The Root Cause: Off-by-One in the GLB Data Files

This is where it got interesting. Raptor stores all its game assets (sprites, music, text, palettes) in encrypted .GLB archive files. The source code references items by index via #define constants in FILE0000.INC and FILE0001.INC. For example:

#define APOGEE_MUS   0x00000061 //ITEM:097

This says „APOGEE_MUS is item 97 in FILE0000.GLB.“ But when I wrote a Python script to decrypt and parse the actual GLB file header (using the game’s own encryption key "32768GLB" with seed 0x19), I discovered:

  • Item 96 in the GLB file was APOGEE_MUS (size: 1,267 bytes — valid music data)
  • Item 97 was START_SFX (size: 0 bytes — a label/marker with no data)

Every single item after index 0 was off by one.

The INC file expected LASTSCR3_TXT at index 3, but the GLB data file didn’t contain that item at all.
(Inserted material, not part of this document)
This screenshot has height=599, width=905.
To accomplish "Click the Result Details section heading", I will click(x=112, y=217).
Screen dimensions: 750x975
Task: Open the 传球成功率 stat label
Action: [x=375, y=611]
The GLB went straight from LASTSCR2_TXT (index 2) to FILE_ID_DIZ (index 3), while the INC file had FILE_ID_DIZ at index 4. This single missing item shifted every subsequent index by one.

The same pattern appeared in FILE0001.GLB, where RAPLOG2_PIC (a Taiwan version logo) was missing, along with two other Taiwan-specific items. There the shift grew to 3 or even 4 positions deep into the file. In total, both GLB files had items missing compared to what the source code expected — the data files were simply from a slightly different build of the game than the source code.

The Fix

The solution was to regenerate the .INC files directly from the actual GLB data. I wrote a Python script that:

  1. Reads each GLB file and decrypts its header entries using the game’s rolling cipher
  2. Extracts the real item name, index, and size for every entry
  3. Generates corrected #define statements with the actual indices
  4. Maps any items referenced in the source but missing from the GLB to EMPTY (~0) — these turned out to be exclusively Taiwan/LCR localization items behind #ifdef guards
  5. Deduplicates animation frame entries (e.g., 30 GLB items all named CHASE_AGX — only the first frame gets the #define)

After replacing both INC files and rebuilding, the game booted cleanly — Apogee logo, Cygnus logo, intro sequence, main menu, and gameplay all working in DOSBox-X on Apple Silicon.

Lessons Learned

  • Data and code versioning matter: The source code and the data files came from different builds of the game. Even a single missing item in a packed archive cascades into every subsequent lookup being wrong.
  • Debug printf is still king: Adding strategic printf/fflush calls throughout the initialization sequence let me pinpoint exactly where the crash occurred, even running inside a DOS emulator.
  • Don’t trust header files blindly: The .INC files looked perfectly reasonable. The bug was invisible until you compared them byte-by-byte against the actual data.
  • Encrypted formats need custom tooling: The GLB files use a simple rolling cipher. Writing a small Python decryptor to inspect the archive headers was essential — without it, I’d have been guessing at indices forever.

The Result

Raptor: Call of the Shadows, compiled from source on an M-series Mac, running in DOSBox-X. The full build pipeline — setup.sh, build.sh, run.sh — takes the project from a fresh clone to a playable game in under a minute. Not bad for a 30-year-old DOS game that was never meant to leave its Borland/Watcom DOS toolchain.

Tools used: Open Watcom v2 (macOS ARM64), DOSBox-X, Python 3 (for GLB decryption and INC generation), and a lot of patience.